The officers unsuccessfully chased it for some time. The suspicion of the
officers was thus confirmed and they searched the truck and discovered the
contraband goods. Two other vehicles, a Jeep and another car also arrived and
were stopped by the officers and several persons travelling therein including Jadeja
were taken to the Excise Office for interrogation.
Incriminating
documents were recovered, inter alia, indicating that several other trucks were
also involved. All available Customs and police officers thereafter became
active and two other trucks were seized. They also found the Ambassador car MRH
6595 abandoned. The goods found in the first truck were all of foreign origin
and were valued at over Rs.68 lakhs. Similar contraband goods were discovered
in the other trucks also. Later a fourth truck was also intercepted. The
arrested persons 907 gave vital clues about the clandestine business of
smuggling and named respondent Mahendra V. Shah as being directly involved in
the business. It was inter alia stated that Mahendra V. Shah had gone to the
coast where the goods were received.

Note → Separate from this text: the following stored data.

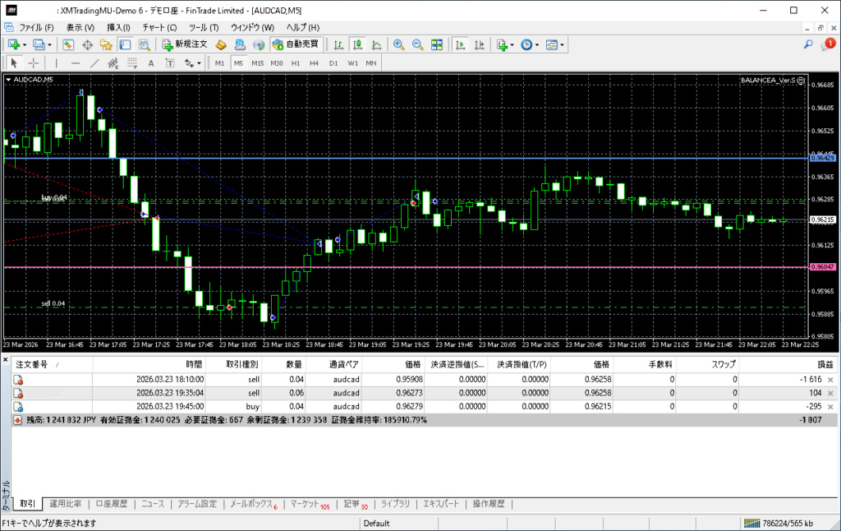This screenshot has height=531, width=841.
Task: Open the notification bubble with badge
Action: [x=826, y=44]
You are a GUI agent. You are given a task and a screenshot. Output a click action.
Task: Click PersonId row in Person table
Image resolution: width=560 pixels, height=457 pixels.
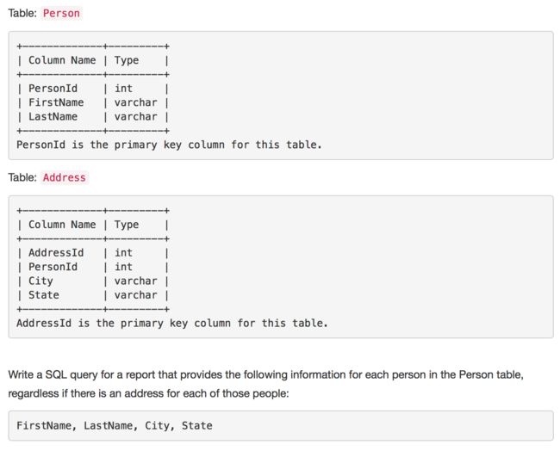(x=93, y=89)
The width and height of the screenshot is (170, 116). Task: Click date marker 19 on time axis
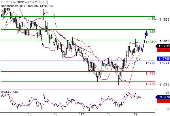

The grounds have mentioned the various
activities of the detenu including the fact that he was travelling in the
Ambassador car MRH 6595. We do not consider it necessary to mention here all
the details of his activities.
4. As
stated earlier, although the order of detention was made in October 1984, it
could not be served on the detenu before July 1986 as he was absconding. On his
arrest the writ application was filed by his nephew the respondent no. 1. The
other persons involved in the affair were also detained. These co-conspirators
made an application for bail on 2.10.1984 and on the next day, that is, on
3.10.1984, they filed an application before the Chief Judicial Magistrate, Junagadh
retracting some of their earlier statements.
5. One
of the points urged on behalf of the detenu was that the retraction by the
aforesaid other persons (co- conspirators) was not placed before the detaining
authority and was, therefore, not considered by him. The High Court held that
this point by itself vitiated the detention order.
The
other grounds urged were not considered on merits.
6. It
has been contended on behalf of the State that the second application dated 3.10.1984
whereby the other accused persons retracted their earlier statements was also
placed before the detaining authority and he had applied his mind thereto. It
was pointed out that the said document was mentioned in the grounds Annexure B,
served on the detenu although it was not accurately described as a petition
containing the retraction. The mis-description was in the following words:
"While
arriving at the above satisfaction the Detaining Authority has taken into
consideration the bail applications dated 2.10.1984 and 3.10.1984 filed jointly
by Jayantilal Damji Thakker and nine others before the Chief Judicial
Magistrate, Junagadh......" In paragraph 6 of the State's counter
affidavit this fact was pointedly mentioned and it was stated that the mistake
in the description was of drafting, and the detaining authority had considered
the same while passing the order of their detention and that there was no
substance in 908 the point taken on behalf of the detenu.
7. The
stand of the State that the petition dated 3.10.1984 was considered by the
detaining authority appears to be right. The original file dealing with the detenu's
case was produced in Court for our perusal, and we found that the Home
Minister, State of Gujarat, while passing the order for detention made a
detailed note running in several paragraphs and in paragraph 2 he pointedly
mentioned both the bail application dated 2.10.1984 and the petition dated
3.10.1984. The notes also show that he (detaining authority) correctly
appreciated the nature and purport of the 3rd October document but was of the
view that not much credence could be in the circumstances given to it. The
first point urged on behalf of the respondent must, therefore, be rejected. The
error in the description of the document in the grounds cannot in the situation
be said to have vitiated the order.
8. Mr.
Bobde, the learned counsel for the respondent, contended that the plea of the
State should be rejected in absence of an affidavit by the detaining authority.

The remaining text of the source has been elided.